Molecular graphics view of the GCMC/BD simulation of the α-hemolysin pore bathed in 1.0 M KCl solution. Saggital section of the channel along the Z axis. The orthorhombic simulation box and the 3.0 Å regions corresponding to the buffer areas are drawn as cyan lines. The membrane is delimited by thick white lines. K⁺ (magenta) and Cl⁻ (green) ions are located in the pore and in the buffer regions.

FIGURE 2

Relative diffusion coefficient of Cl⁻ ion along OmpF channel axis from MD simulations (solid line) and hydrodynamic approximation (dotted line). The results for the K⁺ diffusion coefficient profile are similar and not shown here.

FIGURE 3

(a) Cross-sectional area of α-HL computed by a grid search (dotted line) and evaluated using a variable probe sphere moving along the channel axis (solid line). (b) Diffusion coefficient relative to a bulk value estimated by a hydrodynamic approximation (dots) and used in the BD and PNP computations (solid line). The center of the membrane is located at Z = 0.0. Å.

FIGURE 4

Average number of ions inside the channel pore along the Z axis from PB (dotted line) and BD (solid line).

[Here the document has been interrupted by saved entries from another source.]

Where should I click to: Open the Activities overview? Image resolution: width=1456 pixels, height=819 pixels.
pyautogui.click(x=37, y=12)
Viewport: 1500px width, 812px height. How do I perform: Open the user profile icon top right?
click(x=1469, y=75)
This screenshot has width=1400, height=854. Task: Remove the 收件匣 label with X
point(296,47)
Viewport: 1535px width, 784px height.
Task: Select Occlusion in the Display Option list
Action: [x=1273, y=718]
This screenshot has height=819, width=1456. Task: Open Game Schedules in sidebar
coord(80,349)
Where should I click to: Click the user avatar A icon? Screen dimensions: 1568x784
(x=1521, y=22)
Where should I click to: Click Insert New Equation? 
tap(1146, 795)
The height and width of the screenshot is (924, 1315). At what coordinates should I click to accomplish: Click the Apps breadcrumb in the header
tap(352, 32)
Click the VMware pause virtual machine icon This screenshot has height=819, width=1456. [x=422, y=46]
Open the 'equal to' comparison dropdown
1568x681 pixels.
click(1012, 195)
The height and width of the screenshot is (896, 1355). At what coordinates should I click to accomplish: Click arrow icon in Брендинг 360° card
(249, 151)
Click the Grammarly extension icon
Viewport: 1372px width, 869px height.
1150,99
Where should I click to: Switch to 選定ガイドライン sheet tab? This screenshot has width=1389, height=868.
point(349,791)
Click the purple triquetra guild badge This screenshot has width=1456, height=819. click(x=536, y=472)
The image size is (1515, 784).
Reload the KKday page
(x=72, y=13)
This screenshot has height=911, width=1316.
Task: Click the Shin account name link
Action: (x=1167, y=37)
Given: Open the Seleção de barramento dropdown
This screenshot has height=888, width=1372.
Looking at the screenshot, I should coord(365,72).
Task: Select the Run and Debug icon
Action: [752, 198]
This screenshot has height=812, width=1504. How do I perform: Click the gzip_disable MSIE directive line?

Three major regions can be distinguished: the wide and irregularly shaped extracellular vestibule (87–40 Å), the narrow constriction zone located at the stem neck (40–36 Å) and the long intracellular stem part of the channel (36 to −13.5 Å) formed by β-strands. The center of the membrane is located at Z = 0.0 Å.

FIGURE 5

Current-voltage relation in a 1.0 M KCl symmetric solution from GCMC/BD simulation and 3d-PNP computations. The total current (solid line) is the sum of K⁺ (dashed line) and Cl⁻ (dotted line) currents. Experimental data (▪) corresponding to the total current at V = 40mV and V = −40mV were taken from Menestrina (1986) and Miles et al. (2002), respectively.

FIGURE 6

(a) Conductance-concentration (G-c) relation (solid line) from GCMC/BD at V_mp = 150 mV with contribution from K⁺ (dashed line) and Cl⁻ (dotted line) currents. (b) Channel conductances normalized by a salt concentration. (c) Number of ions K⁺ (dashed line) and Cl⁻ (dotted line) inside the pore normalized by salt concentration from BD simulation without transmembrane potential.

FIGURE 7

(a) Effective one-dimensional free-energy profile of K⁺ (dashed line), Cl⁻ (dotted line), and the transmembrane potential (solid line) in a 1.0 M KCl symmetric solution. The center of the membrane is located at Z = 0.0 Å. The same profile combined with contribution from transmembrane potential of (b) +150mV and (c) −150mV.

FIGURE 8

Current-voltage relation in KCl asymmetric solution from GCMC/BD simulations. The total current (solid line) is the sum of K⁺ (dashed line) and Cl⁻ (dotted line) currents.

FIGURE 9

Current-voltage relation in KCl asymmetric solution from PNP computations. The total current (solid line) is the sum of K⁺ (dashed line) and Cl⁻ (dotted line) currents.